Translating strategy into effective implementation: dispelling the myths and highlighting what works,
Sterling, John, Strategy and Leadership, No. 3, Vol 31, 2003

Several reasons are frequently offered to explain failure to implement strategy. Some are valid but many have merely gained credibility from being repeated often. By discrediting the myths, this article looks at a number of approaches that can greatly enhance the effectiveness of strategy implementation. One of the various reasons of strategy failure is the unanticipated market change. And, in this regard, the author of this article provides three preventive action: 1) effective competitor response to strategy - to out-perform competition, competitive intelligence is a must; 2) very little investment - if insufficient resources are applied, strategies will fail. Modeling will aid the executive to make smarter deployment of limited resources; and 3) failure of buy-in - insufficient buy-in to or understanding of the strategy among those who need to implement it will cause failure. Good strategic management is a function of people actively considering the strategy as they make day-to-day decisions in an ever-changing world, asserts the author.

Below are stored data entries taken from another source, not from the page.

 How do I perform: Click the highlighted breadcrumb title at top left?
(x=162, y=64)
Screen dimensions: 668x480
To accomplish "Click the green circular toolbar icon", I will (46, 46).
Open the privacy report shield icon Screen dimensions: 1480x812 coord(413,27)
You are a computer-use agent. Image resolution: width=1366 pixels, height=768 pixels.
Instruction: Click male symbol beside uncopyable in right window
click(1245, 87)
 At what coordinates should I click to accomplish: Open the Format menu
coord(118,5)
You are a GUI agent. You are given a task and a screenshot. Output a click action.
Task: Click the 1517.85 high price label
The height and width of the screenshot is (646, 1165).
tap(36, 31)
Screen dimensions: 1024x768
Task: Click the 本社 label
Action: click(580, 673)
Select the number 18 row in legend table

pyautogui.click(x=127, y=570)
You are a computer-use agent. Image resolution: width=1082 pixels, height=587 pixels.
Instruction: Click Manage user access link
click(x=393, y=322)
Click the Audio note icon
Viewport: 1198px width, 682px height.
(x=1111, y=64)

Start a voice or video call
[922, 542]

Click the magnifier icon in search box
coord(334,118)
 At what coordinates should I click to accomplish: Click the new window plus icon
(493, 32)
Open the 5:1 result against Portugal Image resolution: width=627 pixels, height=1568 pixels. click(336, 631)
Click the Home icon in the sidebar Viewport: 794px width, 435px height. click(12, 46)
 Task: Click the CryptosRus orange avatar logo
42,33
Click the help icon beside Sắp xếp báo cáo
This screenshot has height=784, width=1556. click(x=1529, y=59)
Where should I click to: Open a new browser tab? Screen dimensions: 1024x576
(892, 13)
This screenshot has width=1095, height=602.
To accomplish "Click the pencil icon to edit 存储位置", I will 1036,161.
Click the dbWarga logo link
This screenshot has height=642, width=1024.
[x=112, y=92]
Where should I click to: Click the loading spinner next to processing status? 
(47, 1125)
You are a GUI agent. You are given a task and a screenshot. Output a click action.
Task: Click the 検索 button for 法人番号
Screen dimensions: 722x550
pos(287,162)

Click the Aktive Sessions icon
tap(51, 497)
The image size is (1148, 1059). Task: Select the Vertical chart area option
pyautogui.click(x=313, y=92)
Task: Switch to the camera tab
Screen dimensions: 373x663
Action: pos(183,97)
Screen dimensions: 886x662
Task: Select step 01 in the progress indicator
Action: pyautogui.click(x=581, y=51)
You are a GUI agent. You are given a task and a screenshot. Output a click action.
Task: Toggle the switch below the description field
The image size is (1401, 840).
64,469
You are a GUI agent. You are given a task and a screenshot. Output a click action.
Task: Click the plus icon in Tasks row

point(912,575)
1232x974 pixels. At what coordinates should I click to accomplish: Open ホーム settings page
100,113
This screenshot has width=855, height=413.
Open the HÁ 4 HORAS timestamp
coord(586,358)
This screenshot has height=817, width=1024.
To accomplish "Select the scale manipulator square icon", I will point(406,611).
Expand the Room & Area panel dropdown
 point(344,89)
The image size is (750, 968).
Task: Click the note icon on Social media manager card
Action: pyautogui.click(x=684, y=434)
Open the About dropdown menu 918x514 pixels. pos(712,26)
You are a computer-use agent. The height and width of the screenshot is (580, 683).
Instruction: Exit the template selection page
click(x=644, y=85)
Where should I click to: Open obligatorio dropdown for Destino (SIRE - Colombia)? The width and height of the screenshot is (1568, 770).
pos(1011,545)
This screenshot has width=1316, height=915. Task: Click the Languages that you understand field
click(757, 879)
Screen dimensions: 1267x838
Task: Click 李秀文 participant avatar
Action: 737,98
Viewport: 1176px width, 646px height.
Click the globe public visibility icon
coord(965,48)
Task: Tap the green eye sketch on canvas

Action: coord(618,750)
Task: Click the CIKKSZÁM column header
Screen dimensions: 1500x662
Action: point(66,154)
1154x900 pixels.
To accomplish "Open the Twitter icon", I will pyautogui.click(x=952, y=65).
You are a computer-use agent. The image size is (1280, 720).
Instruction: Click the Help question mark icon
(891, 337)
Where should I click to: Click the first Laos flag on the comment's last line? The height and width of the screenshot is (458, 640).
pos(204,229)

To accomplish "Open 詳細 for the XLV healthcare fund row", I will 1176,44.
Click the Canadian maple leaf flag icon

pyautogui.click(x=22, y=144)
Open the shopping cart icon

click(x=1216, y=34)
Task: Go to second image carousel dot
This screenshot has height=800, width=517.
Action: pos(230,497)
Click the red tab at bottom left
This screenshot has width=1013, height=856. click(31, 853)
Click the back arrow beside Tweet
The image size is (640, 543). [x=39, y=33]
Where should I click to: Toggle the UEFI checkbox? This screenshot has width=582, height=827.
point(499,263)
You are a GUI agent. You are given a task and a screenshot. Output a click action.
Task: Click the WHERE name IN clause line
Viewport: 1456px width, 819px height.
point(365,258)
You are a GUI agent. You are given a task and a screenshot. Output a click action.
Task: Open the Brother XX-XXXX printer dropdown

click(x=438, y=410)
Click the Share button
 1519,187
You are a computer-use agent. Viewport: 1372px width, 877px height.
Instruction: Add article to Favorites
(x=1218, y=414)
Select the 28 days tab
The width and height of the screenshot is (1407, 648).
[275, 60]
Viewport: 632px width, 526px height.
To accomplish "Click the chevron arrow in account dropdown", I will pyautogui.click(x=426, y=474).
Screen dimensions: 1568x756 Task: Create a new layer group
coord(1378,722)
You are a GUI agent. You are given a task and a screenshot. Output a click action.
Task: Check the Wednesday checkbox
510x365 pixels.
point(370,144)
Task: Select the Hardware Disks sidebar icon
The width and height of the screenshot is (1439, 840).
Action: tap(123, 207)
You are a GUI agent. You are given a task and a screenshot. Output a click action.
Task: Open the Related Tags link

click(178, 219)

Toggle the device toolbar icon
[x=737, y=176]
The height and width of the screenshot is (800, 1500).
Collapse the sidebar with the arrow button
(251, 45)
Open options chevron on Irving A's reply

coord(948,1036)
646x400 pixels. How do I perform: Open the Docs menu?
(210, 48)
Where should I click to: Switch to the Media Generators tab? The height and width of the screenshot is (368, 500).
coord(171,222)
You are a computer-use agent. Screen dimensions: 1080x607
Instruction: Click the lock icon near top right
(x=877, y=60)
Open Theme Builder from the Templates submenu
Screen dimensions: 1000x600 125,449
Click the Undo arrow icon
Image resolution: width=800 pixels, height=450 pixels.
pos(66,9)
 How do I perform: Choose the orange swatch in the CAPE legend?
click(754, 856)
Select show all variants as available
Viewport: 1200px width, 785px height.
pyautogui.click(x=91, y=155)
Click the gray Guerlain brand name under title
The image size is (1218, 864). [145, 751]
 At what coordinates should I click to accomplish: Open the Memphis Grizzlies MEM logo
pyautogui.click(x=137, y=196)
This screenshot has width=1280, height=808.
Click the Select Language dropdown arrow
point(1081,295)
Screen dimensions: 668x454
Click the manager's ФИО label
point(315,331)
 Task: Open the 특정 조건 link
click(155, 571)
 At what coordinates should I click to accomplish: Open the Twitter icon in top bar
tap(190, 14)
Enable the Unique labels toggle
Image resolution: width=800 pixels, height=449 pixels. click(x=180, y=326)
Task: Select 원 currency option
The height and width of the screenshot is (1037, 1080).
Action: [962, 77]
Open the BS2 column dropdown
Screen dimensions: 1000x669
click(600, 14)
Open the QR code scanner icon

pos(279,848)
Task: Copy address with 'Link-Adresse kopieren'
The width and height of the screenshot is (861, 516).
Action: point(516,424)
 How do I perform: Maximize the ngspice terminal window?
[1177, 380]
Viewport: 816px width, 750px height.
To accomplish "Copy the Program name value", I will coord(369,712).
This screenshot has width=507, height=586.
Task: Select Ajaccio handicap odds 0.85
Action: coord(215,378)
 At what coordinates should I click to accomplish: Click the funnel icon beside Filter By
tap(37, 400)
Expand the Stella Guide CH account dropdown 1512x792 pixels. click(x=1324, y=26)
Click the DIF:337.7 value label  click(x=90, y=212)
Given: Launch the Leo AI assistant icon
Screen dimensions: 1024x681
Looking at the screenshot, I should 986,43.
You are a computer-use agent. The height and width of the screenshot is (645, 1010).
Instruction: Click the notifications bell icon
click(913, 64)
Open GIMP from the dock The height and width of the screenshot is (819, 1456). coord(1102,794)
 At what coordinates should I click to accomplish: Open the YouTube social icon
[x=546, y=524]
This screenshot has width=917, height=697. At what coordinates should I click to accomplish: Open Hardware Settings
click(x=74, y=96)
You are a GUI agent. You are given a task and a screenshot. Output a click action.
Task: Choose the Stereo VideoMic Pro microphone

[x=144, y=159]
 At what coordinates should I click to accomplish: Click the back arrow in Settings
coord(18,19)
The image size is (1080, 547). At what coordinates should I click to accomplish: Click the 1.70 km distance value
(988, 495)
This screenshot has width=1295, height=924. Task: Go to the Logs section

From implementing strategy to embodying strategy,
Rylander, Anna, and Peppard, Joe, Journal of Intellectual Capital, No. 3, Vol 4, 2003

For most knowledge-intensive companies at present, the business environment where they compete is complex, characterized by rapid change and uncertainty. Employees and other intangible resources (i.e. intellectual capital) generally represent the most critical resources in the value creation process. In such contexts, conventional models and tools of strategy do not help crafting strategy. The assumptions which underpin many of them, the article pleads, do not hold in the present competitive environment, making them at best irrelevant, but at worst leading to the development of strategies that can put the success of a company in jeopardy. New metaphors for describing these companies and their competitive realities, as well as tools for navigating in them, are required, if the strategy discipline is to remain relevant for practitioners, the authors emphasize. In this paper, it is suggested that the intellectual capital perspective can provide a bridge to the practical application of a vision- and values-based strategy through the notion of embodying strategy in organizational resources. A conceptualization of strategy, that links strategy, identity and intellectual capital, more suitable to knowledge intensive companies competing in uncertain environments, is introduced and described by the writers.